DATASET:
-- Opening Marker --
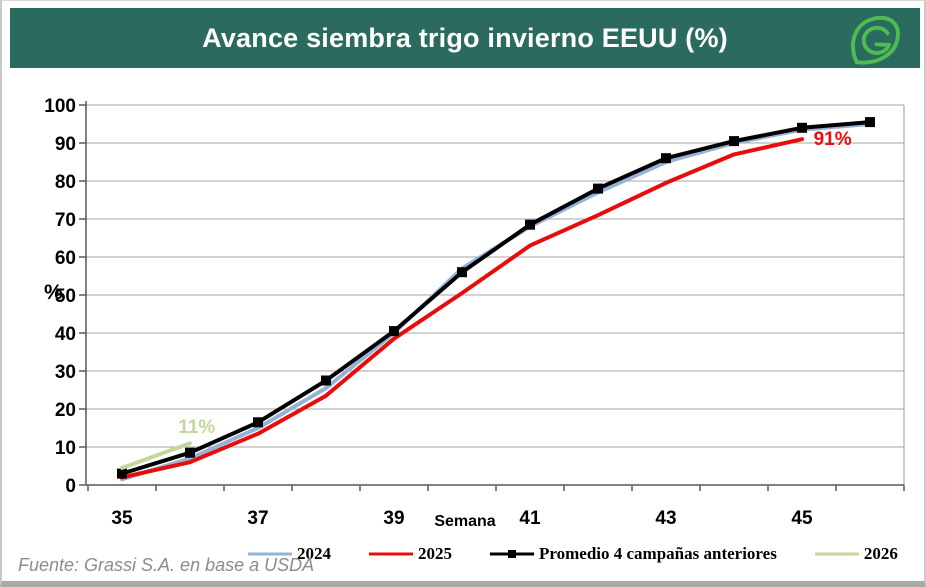 Image resolution: width=926 pixels, height=587 pixels. I want to click on y-axis-tick-label: 40, so click(66, 334).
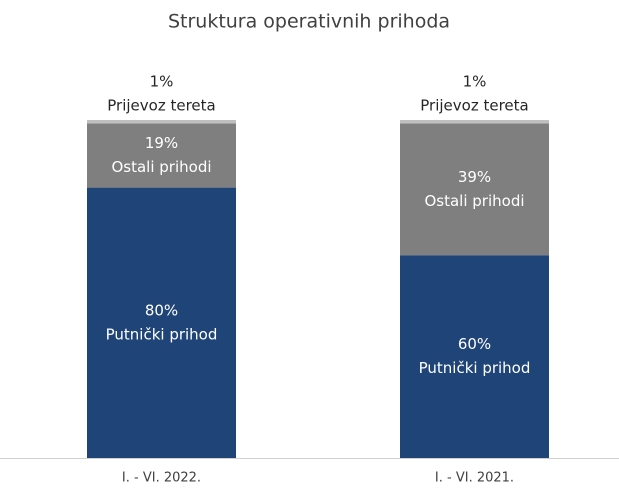 The image size is (619, 489). I want to click on data-label: 19%, so click(162, 143).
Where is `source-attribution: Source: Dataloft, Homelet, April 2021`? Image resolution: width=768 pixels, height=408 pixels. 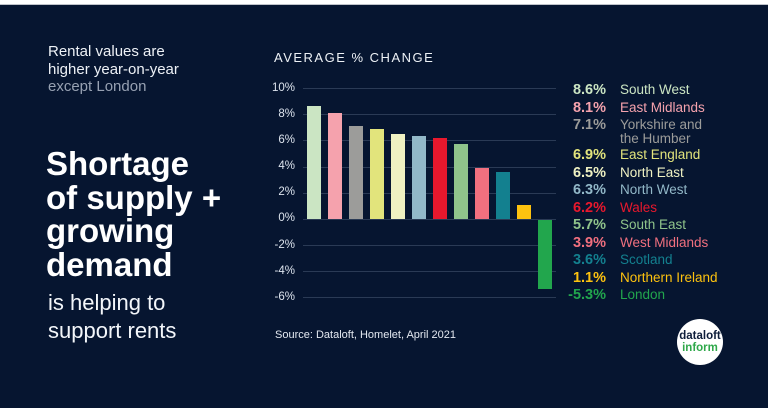
source-attribution: Source: Dataloft, Homelet, April 2021 is located at coordinates (366, 335).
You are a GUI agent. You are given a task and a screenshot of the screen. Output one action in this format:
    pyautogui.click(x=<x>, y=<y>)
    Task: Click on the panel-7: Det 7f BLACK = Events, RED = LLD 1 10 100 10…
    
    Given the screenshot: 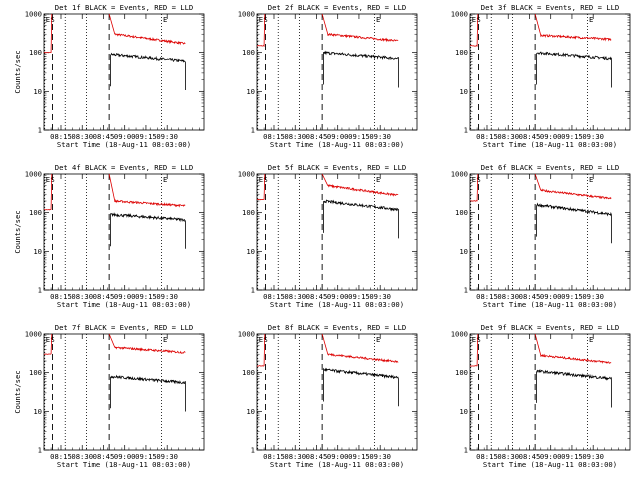 What is the action you would take?
    pyautogui.click(x=109, y=396)
    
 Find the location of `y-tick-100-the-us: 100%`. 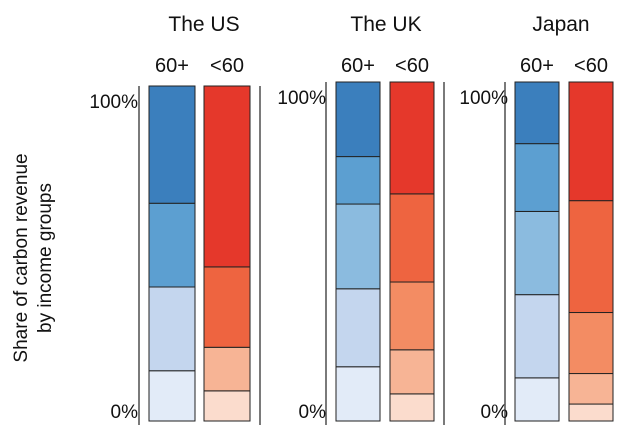

y-tick-100-the-us: 100% is located at coordinates (114, 102).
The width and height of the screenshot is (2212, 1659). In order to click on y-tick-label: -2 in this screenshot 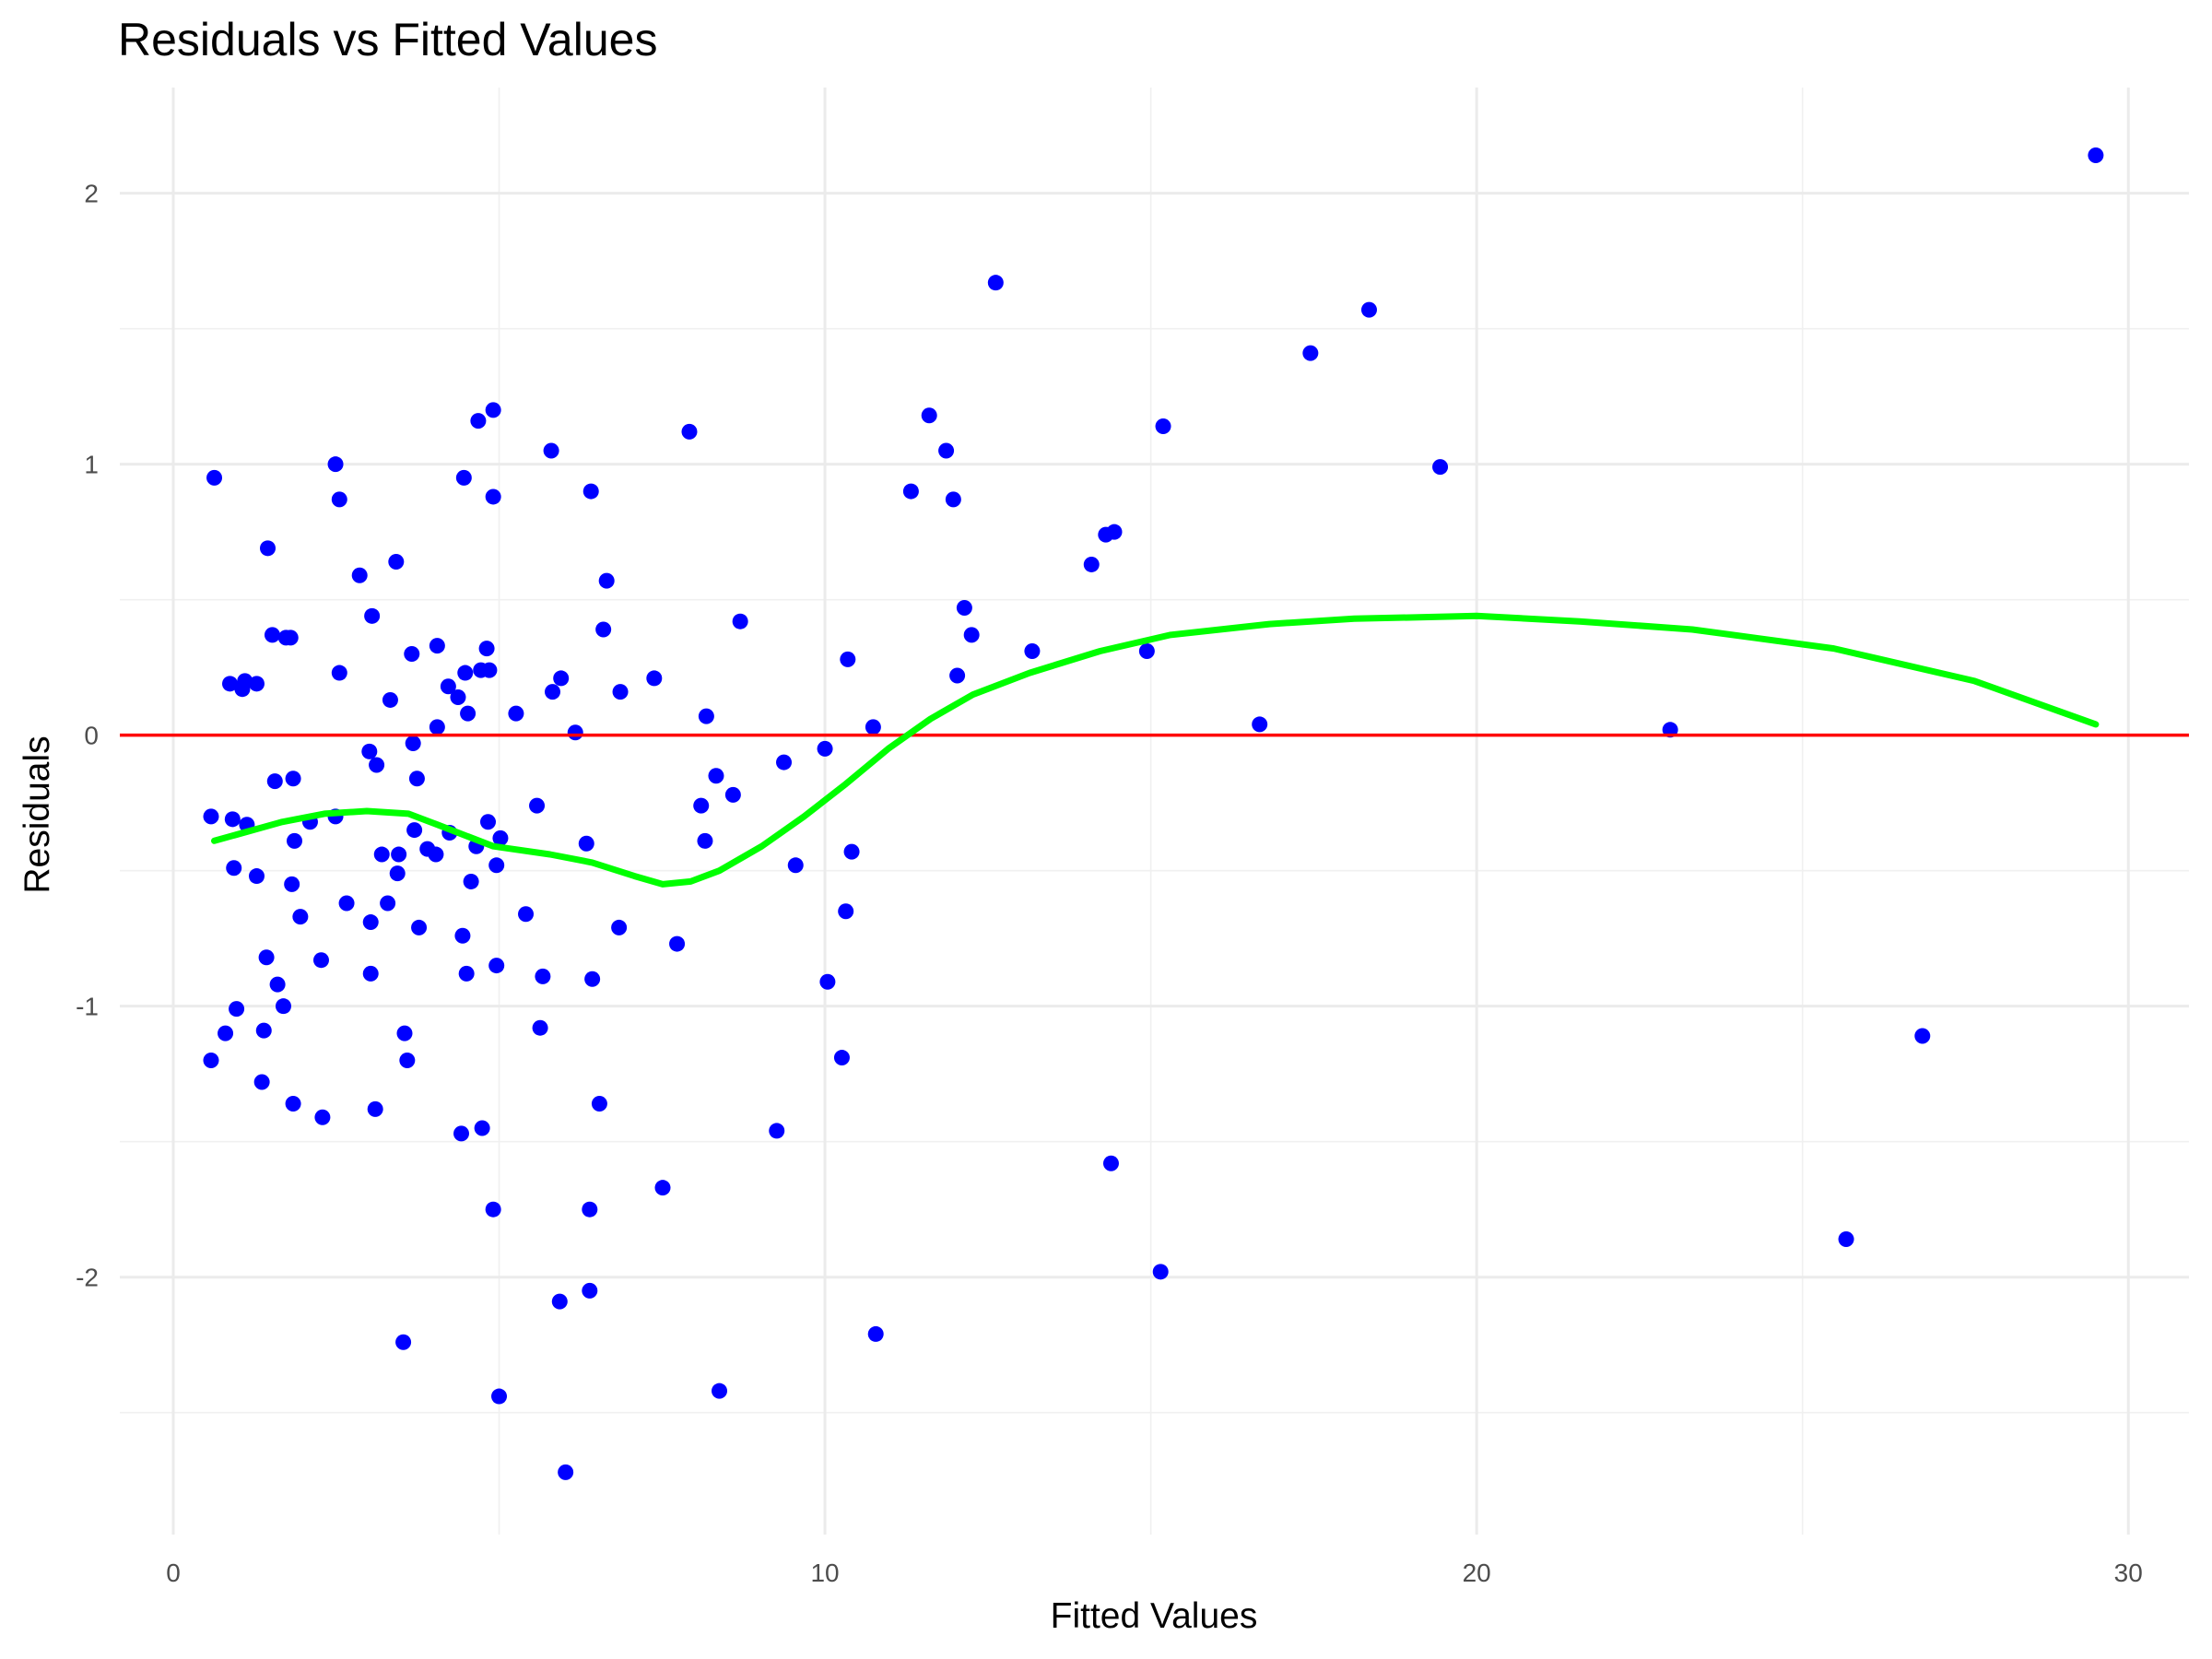, I will do `click(88, 1278)`.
-- Closing Marker --
Convert the items into a JSON list of strings, one string per line, starting with the first line of the items and going on through the line that contains "source-attribution: Source: Dataloft, Homelet, April 2021 is". Leave out blank lines and the pictures.

[
  " Image resolution: width=926 pixels, height=587 pixels. I want to click on y-axis-tick-label: 40, so click(66, 334).",
  " The image size is (619, 489). I want to click on data-label: 19%, so click(162, 143).",
  "Where is `source-attribution: Source: Dataloft, Homelet, April 2021`? Image resolution: width=768 pixels, height=408 pixels. ",
  "source-attribution: Source: Dataloft, Homelet, April 2021 is located at coordinates (366, 335)."
]